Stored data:

+--

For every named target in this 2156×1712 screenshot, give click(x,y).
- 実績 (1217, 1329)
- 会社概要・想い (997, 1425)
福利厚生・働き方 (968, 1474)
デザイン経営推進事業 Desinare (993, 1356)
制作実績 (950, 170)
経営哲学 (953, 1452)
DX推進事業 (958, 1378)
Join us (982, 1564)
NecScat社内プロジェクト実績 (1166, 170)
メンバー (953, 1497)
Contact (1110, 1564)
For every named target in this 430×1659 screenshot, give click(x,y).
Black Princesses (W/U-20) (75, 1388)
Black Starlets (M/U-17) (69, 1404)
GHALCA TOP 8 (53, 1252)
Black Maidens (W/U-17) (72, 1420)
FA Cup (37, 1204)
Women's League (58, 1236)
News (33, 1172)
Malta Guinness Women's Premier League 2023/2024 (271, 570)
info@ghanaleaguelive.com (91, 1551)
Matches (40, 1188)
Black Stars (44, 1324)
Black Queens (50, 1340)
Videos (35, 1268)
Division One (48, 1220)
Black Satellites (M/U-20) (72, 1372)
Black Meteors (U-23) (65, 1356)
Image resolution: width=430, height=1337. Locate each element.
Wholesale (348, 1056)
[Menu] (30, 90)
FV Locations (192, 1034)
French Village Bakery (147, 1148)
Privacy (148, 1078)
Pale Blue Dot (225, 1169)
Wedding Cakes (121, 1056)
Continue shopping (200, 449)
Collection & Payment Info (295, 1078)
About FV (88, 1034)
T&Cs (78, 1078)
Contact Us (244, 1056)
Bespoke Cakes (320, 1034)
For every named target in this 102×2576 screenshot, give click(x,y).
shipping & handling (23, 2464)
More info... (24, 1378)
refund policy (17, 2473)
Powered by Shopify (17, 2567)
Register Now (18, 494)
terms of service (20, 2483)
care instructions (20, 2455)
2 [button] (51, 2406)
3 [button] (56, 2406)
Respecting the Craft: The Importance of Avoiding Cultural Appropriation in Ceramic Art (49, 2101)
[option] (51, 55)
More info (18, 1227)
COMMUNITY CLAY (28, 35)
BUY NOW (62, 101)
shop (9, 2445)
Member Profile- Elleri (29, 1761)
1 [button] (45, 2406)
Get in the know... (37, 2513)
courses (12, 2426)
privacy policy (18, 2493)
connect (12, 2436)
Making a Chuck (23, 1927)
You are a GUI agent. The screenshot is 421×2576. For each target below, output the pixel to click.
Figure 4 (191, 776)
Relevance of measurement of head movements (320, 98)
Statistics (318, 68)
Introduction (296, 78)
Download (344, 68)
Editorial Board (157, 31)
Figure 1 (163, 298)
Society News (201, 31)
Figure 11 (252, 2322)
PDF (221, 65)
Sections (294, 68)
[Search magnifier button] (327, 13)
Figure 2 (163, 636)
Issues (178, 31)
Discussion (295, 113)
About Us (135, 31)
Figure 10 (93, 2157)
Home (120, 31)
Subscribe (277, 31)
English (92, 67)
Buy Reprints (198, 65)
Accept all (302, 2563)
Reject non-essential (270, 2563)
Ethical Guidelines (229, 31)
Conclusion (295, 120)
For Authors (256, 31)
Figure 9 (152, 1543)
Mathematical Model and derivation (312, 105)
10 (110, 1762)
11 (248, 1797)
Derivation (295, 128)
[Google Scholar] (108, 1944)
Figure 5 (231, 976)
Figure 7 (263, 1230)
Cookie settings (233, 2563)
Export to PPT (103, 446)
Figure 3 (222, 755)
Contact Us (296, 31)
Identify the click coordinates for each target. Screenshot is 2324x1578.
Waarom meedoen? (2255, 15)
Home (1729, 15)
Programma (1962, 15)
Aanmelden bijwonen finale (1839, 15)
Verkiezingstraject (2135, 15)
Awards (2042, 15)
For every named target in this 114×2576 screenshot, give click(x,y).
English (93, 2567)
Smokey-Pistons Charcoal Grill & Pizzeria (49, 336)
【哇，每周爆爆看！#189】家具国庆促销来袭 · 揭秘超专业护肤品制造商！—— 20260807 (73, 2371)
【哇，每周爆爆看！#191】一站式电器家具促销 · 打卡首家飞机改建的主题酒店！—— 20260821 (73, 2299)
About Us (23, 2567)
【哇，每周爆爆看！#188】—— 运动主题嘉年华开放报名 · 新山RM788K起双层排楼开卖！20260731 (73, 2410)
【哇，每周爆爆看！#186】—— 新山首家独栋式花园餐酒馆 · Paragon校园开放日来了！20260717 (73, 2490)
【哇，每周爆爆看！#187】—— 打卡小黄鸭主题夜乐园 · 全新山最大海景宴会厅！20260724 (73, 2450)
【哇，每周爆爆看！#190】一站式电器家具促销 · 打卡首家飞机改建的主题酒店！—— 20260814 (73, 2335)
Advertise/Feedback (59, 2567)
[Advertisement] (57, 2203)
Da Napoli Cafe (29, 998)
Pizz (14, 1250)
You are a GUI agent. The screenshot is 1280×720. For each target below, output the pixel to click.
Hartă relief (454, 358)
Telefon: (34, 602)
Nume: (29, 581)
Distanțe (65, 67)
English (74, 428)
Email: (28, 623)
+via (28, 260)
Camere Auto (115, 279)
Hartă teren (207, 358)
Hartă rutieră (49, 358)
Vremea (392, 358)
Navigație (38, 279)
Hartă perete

+--

Activity: All records should be written out again exactly as given.

Answer for the task:
For every named target in this 2156×1712 screenshot, give click(x,y).
- 実績 (1217, 1329)
- 会社概要・想い (997, 1425)
福利厚生・働き方 (968, 1474)
デザイン経営推進事業 Desinare (993, 1356)
制作実績 (950, 170)
経営哲学 (953, 1452)
DX推進事業 (958, 1378)
Join us (982, 1564)
NecScat社内プロジェクト実績 (1166, 170)
メンバー (953, 1497)
Contact (1110, 1564)
For every named target in this 430×1659 screenshot, give click(x,y).
Black Princesses (W/U-20) (75, 1388)
Black Starlets (M/U-17) (69, 1404)
GHALCA TOP 8 (53, 1252)
Black Maidens (W/U-17) (72, 1420)
FA Cup (37, 1204)
Women's League (58, 1236)
News (33, 1172)
Malta Guinness Women's Premier League 2023/2024 (271, 570)
info@ghanaleaguelive.com (91, 1551)
Matches (40, 1188)
Black Stars (44, 1324)
Black Queens (50, 1340)
Videos (35, 1268)
Division One (48, 1220)
Black Satellites (M/U-20) (72, 1372)
Black Meteors (U-23) (65, 1356)
Image resolution: width=430, height=1337. Locate each element.
Wholesale (348, 1056)
[Menu] (30, 90)
FV Locations (192, 1034)
French Village Bakery (147, 1148)
Privacy (148, 1078)
Pale Blue Dot (225, 1169)
Wedding Cakes (121, 1056)
Continue shopping (200, 449)
Collection & Payment Info (295, 1078)
About FV (88, 1034)
T&Cs (78, 1078)
Contact Us (244, 1056)
Bespoke Cakes (320, 1034)
For every named target in this 102×2576 screenshot, give click(x,y).
shipping & handling (23, 2464)
More info... (24, 1378)
refund policy (17, 2473)
Powered by Shopify (17, 2567)
Register Now (18, 494)
terms of service (20, 2483)
care instructions (20, 2455)
2 [button] (51, 2406)
3 [button] (56, 2406)
Respecting the Craft: The Importance of Avoiding Cultural Appropriation in Ceramic Art (49, 2101)
[option] (51, 55)
More info (18, 1227)
COMMUNITY CLAY (28, 35)
BUY NOW (62, 101)
shop (9, 2445)
Member Profile- Elleri (29, 1761)
1 [button] (45, 2406)
Get in the know... (37, 2513)
courses (12, 2426)
privacy policy (18, 2493)
connect (12, 2436)
Making a Chuck (23, 1927)
You are a GUI agent. The screenshot is 421×2576. For each target below, output the pixel to click.
Figure 4 (191, 776)
Relevance of measurement of head movements (320, 98)
Statistics (318, 68)
Introduction (296, 78)
Download (344, 68)
Editorial Board (157, 31)
Figure 1 (163, 298)
Society News (201, 31)
Figure 11 (252, 2322)
PDF (221, 65)
Sections (294, 68)
[Search magnifier button] (327, 13)
Figure 2 (163, 636)
Issues (178, 31)
Discussion (295, 113)
About Us (135, 31)
Figure 10 (93, 2157)
Home (120, 31)
Subscribe (277, 31)
English (92, 67)
Buy Reprints (198, 65)
Accept all (302, 2563)
Reject non-essential (270, 2563)
Ethical Guidelines (229, 31)
Conclusion (295, 120)
For Authors (256, 31)
Figure 9 (152, 1543)
Mathematical Model and derivation (312, 105)
10 (110, 1762)
11 (248, 1797)
Derivation (295, 128)
[Google Scholar] (108, 1944)
Figure 5 (231, 976)
Figure 7 (263, 1230)
Cookie settings (233, 2563)
Export to PPT (103, 446)
Figure 3 (222, 755)
Contact Us (296, 31)
Identify the click coordinates for each target. Screenshot is 2324x1578.
Waarom meedoen? (2255, 15)
Home (1729, 15)
Programma (1962, 15)
Aanmelden bijwonen finale (1839, 15)
Verkiezingstraject (2135, 15)
Awards (2042, 15)
For every named target in this 114×2576 screenshot, give click(x,y).
English (93, 2567)
Smokey-Pistons Charcoal Grill & Pizzeria (49, 336)
【哇，每周爆爆看！#189】家具国庆促销来袭 · 揭秘超专业护肤品制造商！—— 20260807 (73, 2371)
【哇，每周爆爆看！#191】一站式电器家具促销 · 打卡首家飞机改建的主题酒店！—— 20260821 (73, 2299)
About Us (23, 2567)
【哇，每周爆爆看！#188】—— 运动主题嘉年华开放报名 · 新山RM788K起双层排楼开卖！20260731 (73, 2410)
【哇，每周爆爆看！#186】—— 新山首家独栋式花园餐酒馆 · Paragon校园开放日来了！20260717 (73, 2490)
【哇，每周爆爆看！#187】—— 打卡小黄鸭主题夜乐园 · 全新山最大海景宴会厅！20260724 (73, 2450)
【哇，每周爆爆看！#190】一站式电器家具促销 · 打卡首家飞机改建的主题酒店！—— 20260814 (73, 2335)
Advertise/Feedback (59, 2567)
[Advertisement] (57, 2203)
Da Napoli Cafe (29, 998)
Pizz (14, 1250)
You are a GUI agent. The screenshot is 1280×720. For each target below, output the pixel to click.
Hartă relief (454, 358)
Telefon: (34, 602)
Nume: (29, 581)
Distanțe (65, 67)
English (74, 428)
Email: (28, 623)
+via (28, 260)
Camere Auto (115, 279)
Hartă teren (207, 358)
Hartă rutieră (49, 358)
Vremea (392, 358)
Navigație (38, 279)
Hartă perete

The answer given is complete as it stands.